*Work instruction 1*. List the numbered headings in the article on awkward gynecologist questions, in order.
*Work instruction 2*. In the article on awkward gynecologist questions, how much blood does a regular-sized sanitary product hold?
*Work instruction 3*. Please carry on the article on awkward gynecologist questions from where it stops.

*Quoted passage*.

▼

Going to the gynecologist can be an awkward, even nerve-wracking experience. The last thing you want to do is make it any more excruciating. Even though you most likely have some questions for your doctor, most of us would rather just grit our teeth and count the ceiling tiles.
Here are the answers to eight awkward questions so you know when you can keep your mouth shut and when it's time to speak up:
1. How much discharge is normal?
This can be a difficult question because the amount of discharge varies per person and is subject to change throughout the month or as you get older. A woman's body naturally discharges dead skin cells, bacteria and fluid to maintain homeostasis down there as well as create a lubricant to aid in conception. So sometimes, such as if you're pregnant or ovulating,you may have more discharge than usual.
However, if your discharge is gray, white or bloody you should consult your physician for potential treatment.
2. Why is my poop so weird during my period?
Your body chemistry changes a lot during that time of the month, so it shouldn't be a surprise that your gastrointestinal system is subject to change as well. Many women have more bowel movements during their period than normal. This is because progesterone, a hormone that helps relaxes your muscles, decreases during menstruation, making it easier to contract your muscles the muscles involved in moving your bowels.
3. How heavy is too heavy for periods?
You can determine your flow by recording how many sanitary products you soak. Each regular-sized sanitary product holds about one teaspoon of blood. A heavy flow is defined by nine to 12 teaspoons (or nine to 12 completely soaked regular sanitary products) during one period.
If you have a heavy flow, you should ingest extra salt, fluids and iron to reduce your risk of anemia. Also, you can curb your heavy flow with ibuprofen and contraceptives.
4. Is shaving safe?
According to the American Journal of Obstetrics and Gynecology, 60 percent of women develop one or more health problems due to pubic hair removal. Needless to say, your gynecologist would probably discourage you from shaving or waxing your private areas, especially during Aunt Flow's visit. Your body grows hair for a reason: to protect from harm or infection. By shaving or waxing you are removing your body's natural defense system.

▲

*Provided material*.
▼

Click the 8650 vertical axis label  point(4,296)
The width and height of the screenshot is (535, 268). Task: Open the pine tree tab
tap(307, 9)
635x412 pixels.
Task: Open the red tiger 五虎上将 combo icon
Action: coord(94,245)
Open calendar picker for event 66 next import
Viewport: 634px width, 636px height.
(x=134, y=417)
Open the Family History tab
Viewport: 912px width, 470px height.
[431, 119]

▲
▼

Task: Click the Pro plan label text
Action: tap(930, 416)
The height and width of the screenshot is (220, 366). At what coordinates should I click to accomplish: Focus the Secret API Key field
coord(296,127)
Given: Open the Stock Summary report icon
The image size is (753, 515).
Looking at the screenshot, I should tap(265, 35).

▲

*Your response 1*.
1. How much discharge is normal?
2. Why is my poop so weird during my period?
3. How heavy is too heavy for periods?
4. Is shaving safe?

*Your response 2*. About one teaspoon.

*Your response 3*.
5. Is it normal to urinate this much?
The average person uses the bathroom six or seven times a day. So if you're visiting the ladies' room several times a day, your urination frequency should be normal. On the other hand, if you are drinking about two liters of liquid a day, but need to urinate more than seven times, this could signify an issue.
6. Do I smell bad down there?
Most likely you smell normal. Your body has bacteria that does a good job of keeping you clean from infections and abnormal odors. However, if you notice a smell that isn't your norm eau de parfum, speak up to your gynecologist so they can test for bacterial overgrowth, and get you back to feeling fresh as a daisy.
7. Should I cancel my appointment if I'm on my period?
Your doctor won't be bothered by the blood (they probably are accustomed to dealing with worse) and the newest Pap smear results aren't affected by it. Go ahead and leave your tampon or menstrual cup in while you talk with your gynecologist, if that makes you more comfortable, and just ask them to step out so you can remove it before your check up.
8. Are you judging my body?
Your doctor is a medical professional, so they are used to seeing bodies of every shape and size. Above all, they are more concerned with providing you with genuinely good care than with judging your body.